1. ON-SCENE ARRIVAL AND TEAM ORGANIZATION: Report to the Incident Commander for a briefing before any triage activity begins. Move the team to a designated safe staging area, assign roles (Triage Officer, Scribe, CCP Manager), don all four Safety Vests, and distribute clipboards, triage tags, and pencils to each team member.
2. ESTABLISH CASUALTY COLLECTION POINTS: Coordinate with the Incident Commander to identify a single, large, safe location for all four CCPs, positioned upwind and uphill from hazards with clear ambulance access. Use the four rolls of colored triage tape and 12 ground stakes to construct four adjacent zones: RED (Immediate), YELLOW (Delayed), GREEN (Minor), and BLACK (Morgue). Announce CCP locations to all responding personnel on scene.
3. CONDUCT PRIMARY TRIAGE SWEEP: Begin a systematic sweep of the incident area. Issue the verbal command: "Everyone who can hear my voice and can walk, move to the green area marked by the green tape." This self-evacuates ambulatory MINOR casualties. Assess all remaining non-ambulatory victims using the START protocol, evaluating Respiration, Perfusion, and Mental Status (RPM).
4. LIMIT INTERVENTIONS DURING SWEEP: During the primary sweep, restrict all interventions to opening an airway or applying a tourniquet to a victim with massive hemorrhage, and only if you are equipped and trained to do so. Do not stop to provide further treatment. The objective is to assess and categorize all casualties as rapidly as possible.
5. APPLY TRIAGE TAGS TO ALL VICTIMS: Attach a triage tag to every victim assessed, including those who self-evacuated to the GREEN area. Secure the tag to the wrist, ankle, or clothing near the neck in a conspicuous location. Use a pencil under normal conditions or a grease pencil in wet or adverse conditions to document required victim information, then tear off all perforated color tabs except the one corresponding to the victim's assessed triage category.
6. DIRECT MOVEMENT TO CCPS: As victims are tagged, direct designated litter teams or other available responders to move each victim to the appropriate color-coded CCP. Triage Officers do not stop to move patients. Their role is to continue assessing and tagging all remaining victims without interruption.

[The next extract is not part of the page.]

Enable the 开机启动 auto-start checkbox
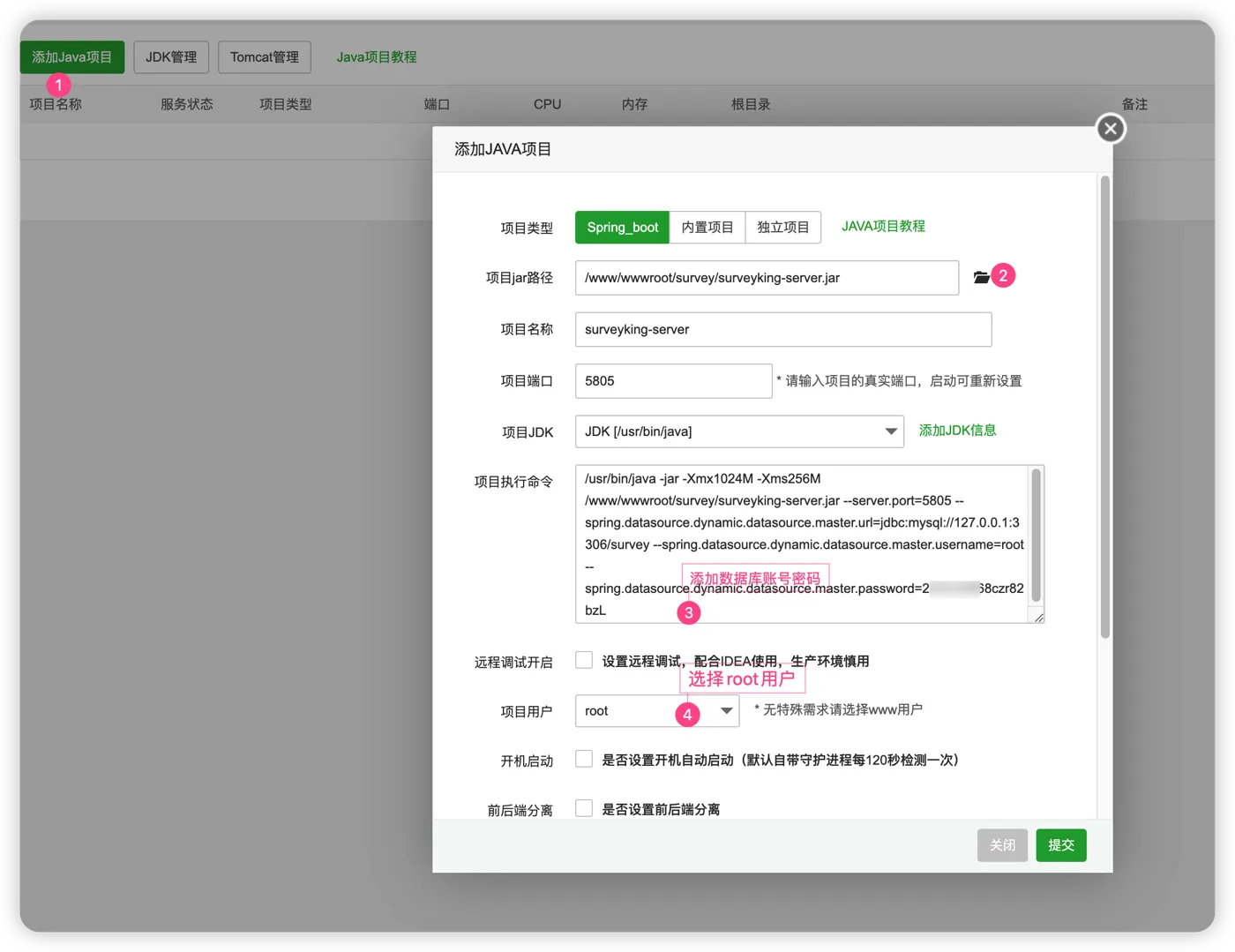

7. INITIATE MASTER PATIENT LOG: Once all victims are in CCPs, the Triage Leader or designated Scribe opens the 37-page triage book on a clipboard and begins building the master patient log. Record every triage tag number, each victim's category, and their current disposition, including whether they are awaiting transport or have been transported to a specific facility.
8. CONDUCT SECONDARY TRIAGE: As treatment teams become available, begin a more thorough head-to-toe assessment of casualties within the CCPs, starting with RED (Immediate) victims. Reassess and update triage categories as patient conditions change, and update the master patient log accordingly.
9. POST-DEPLOYMENT RESTOCK AND INSPECTION: Immediately following any incident or drill, replace all consumed items, primarily triage tags and used triage tape. Clean reusable components including vests, clipboards, and ground stakes per your agency's decontamination policy. Repack all items in the exact same configuration and return the carry bag to its designated, climate-controlled storage location.